Graph \(f\) and \(g\) in the same viewing rectangle. Then describe the relationship of the graph of g to the graph of \(f\). $$ f(x)=\ln x, g(x)=\ln x+3 $$

Short Answer

Expert verified
The graph of function \(g(x) = \ln x + 3\) is identical to the graph of function \(f(x) = \ln x\) but shifted upwards by 3 units.

Step by step solution

01

Graphing the function \(f(x) = \ln x\)

To graph this function, select a range of x values (preferably both positive and negative) and calculate the corresponding y values using the \(\ln x\) function. Then plot these values on a graph, using the x values as the horizontal coordinates and the y values as the vertical coordinates.
02

Graphing the function \(g(x) = \ln x + 3\)
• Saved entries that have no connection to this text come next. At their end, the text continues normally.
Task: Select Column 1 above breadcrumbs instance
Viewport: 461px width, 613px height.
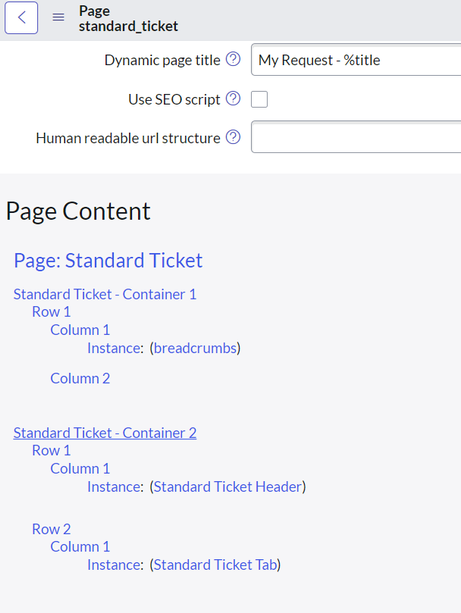Action: click(x=80, y=330)
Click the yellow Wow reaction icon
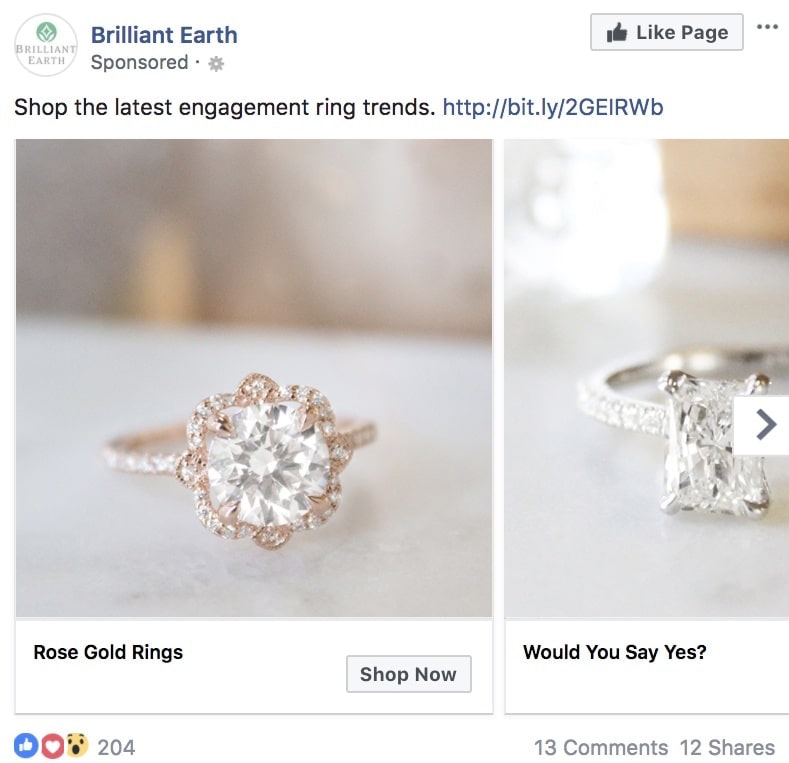 [x=76, y=746]
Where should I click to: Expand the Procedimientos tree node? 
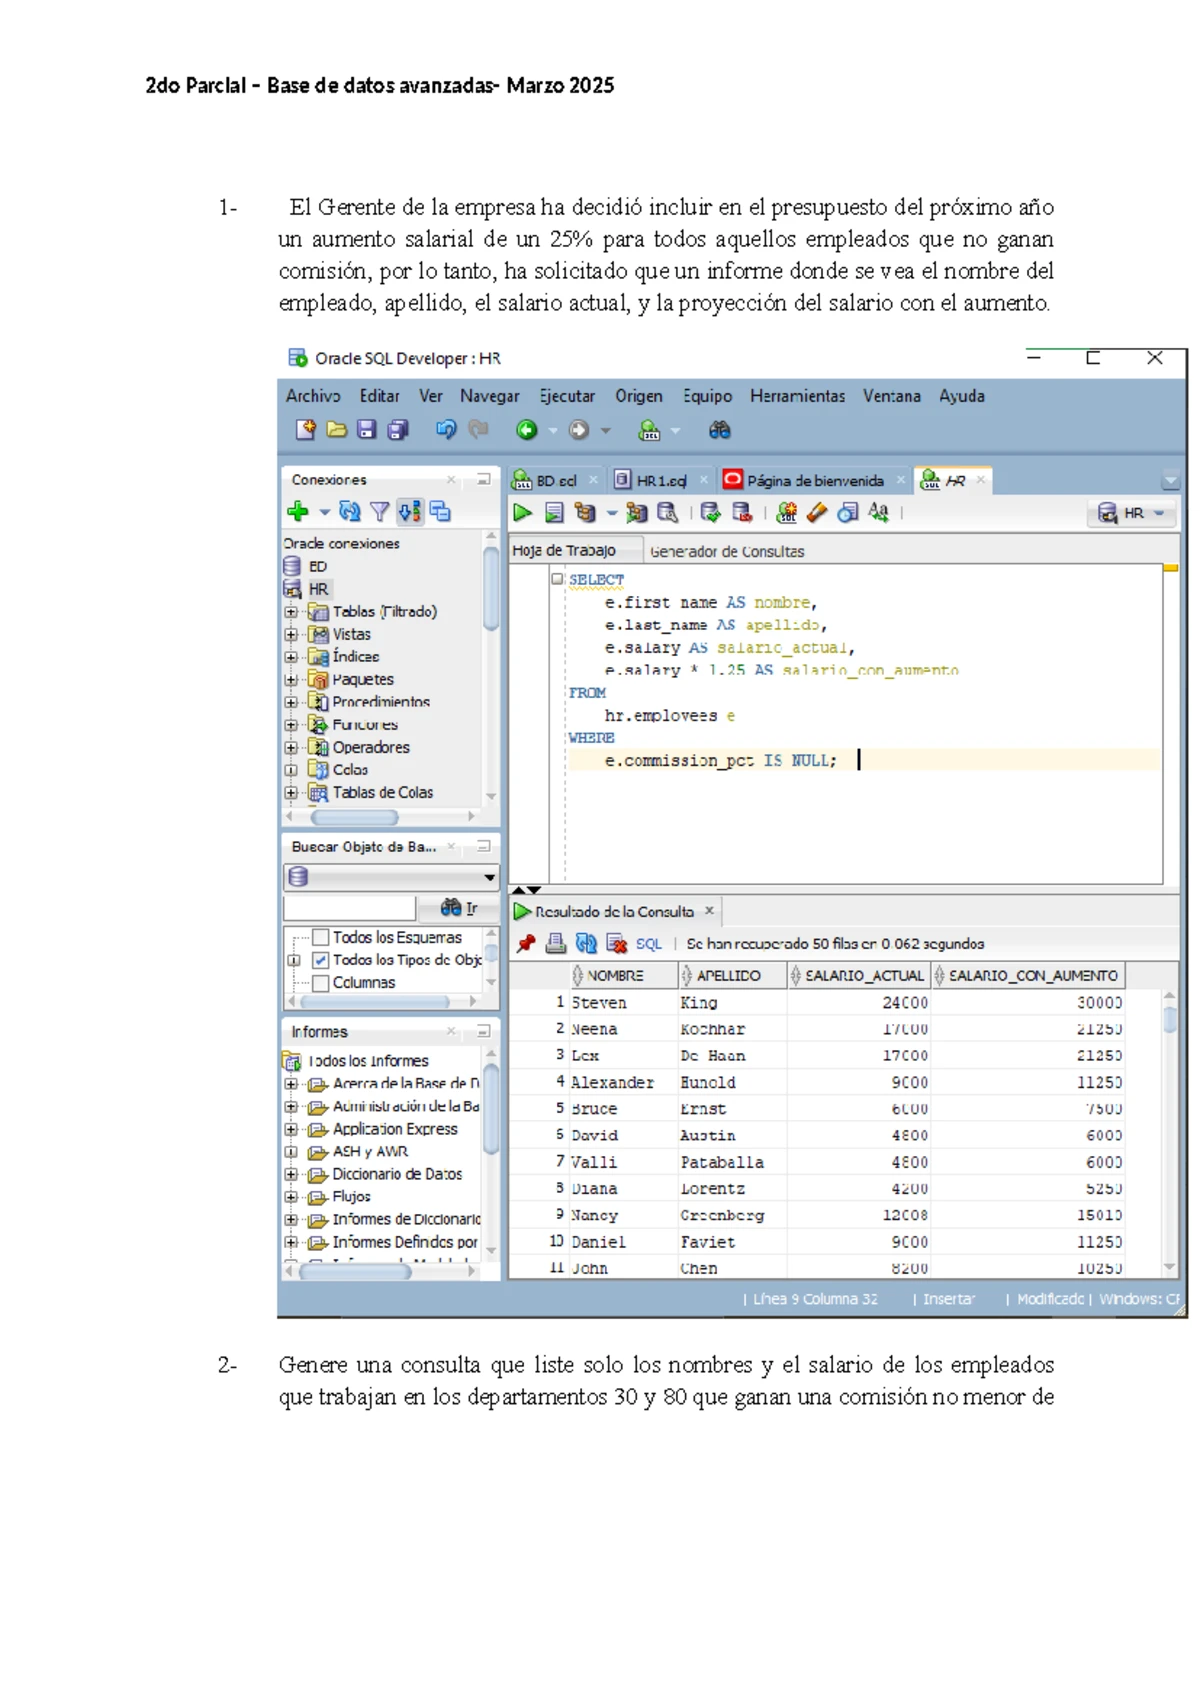291,702
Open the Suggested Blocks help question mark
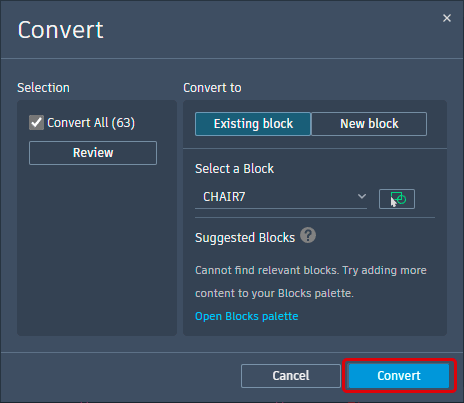 (x=308, y=235)
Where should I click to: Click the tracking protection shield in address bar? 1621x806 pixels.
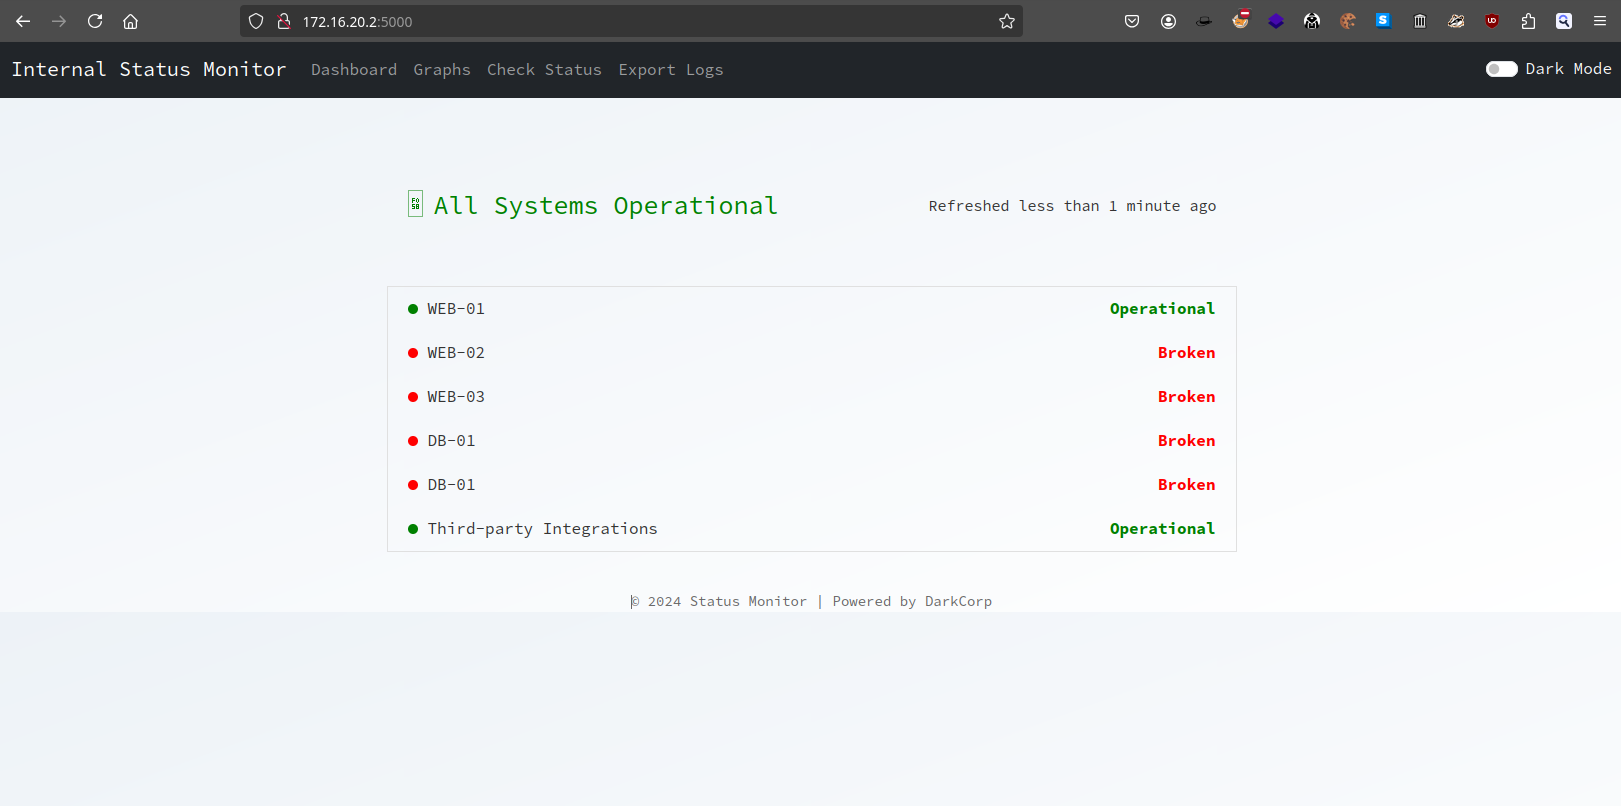tap(256, 21)
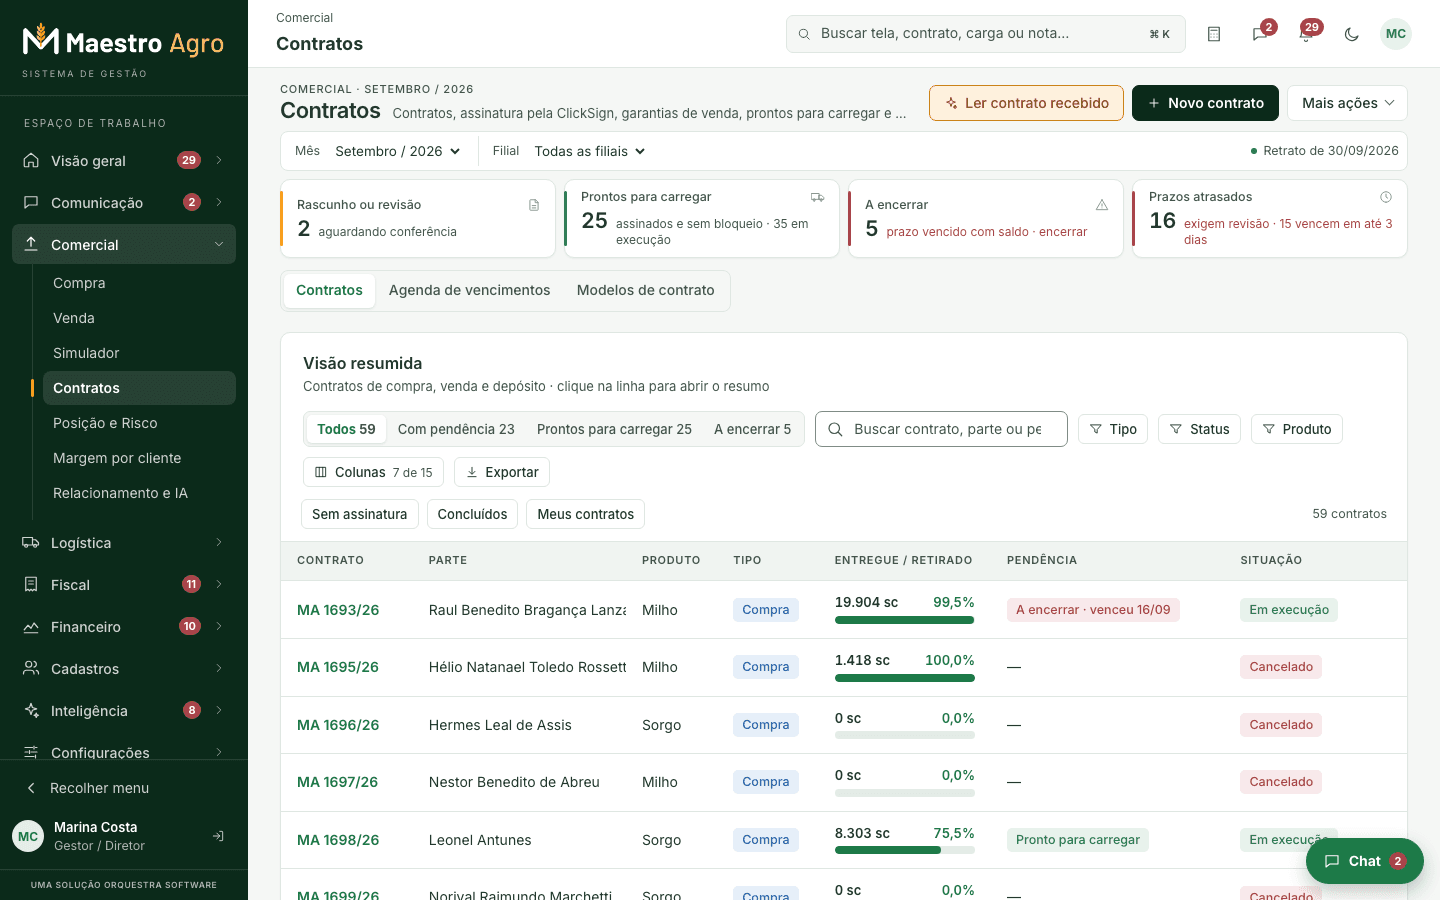Open contract link MA 1693/26

(x=338, y=610)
Repeat the same process as in Step 1 but this time use the function \(\ln x + 3\). This will result in values higher by 3 for the same x coordinates compared to the first function. Again plot these values on the same graph.
03

Observation and analysis of the two functions

Compare the two plots. The graph of \(g(x) = \ln x + 3\) will be identical to the graph of \(f(x) = \ln x\) but shifted upwards by 3 units. This is the effect of the +3 in the equation of \(g(x)\).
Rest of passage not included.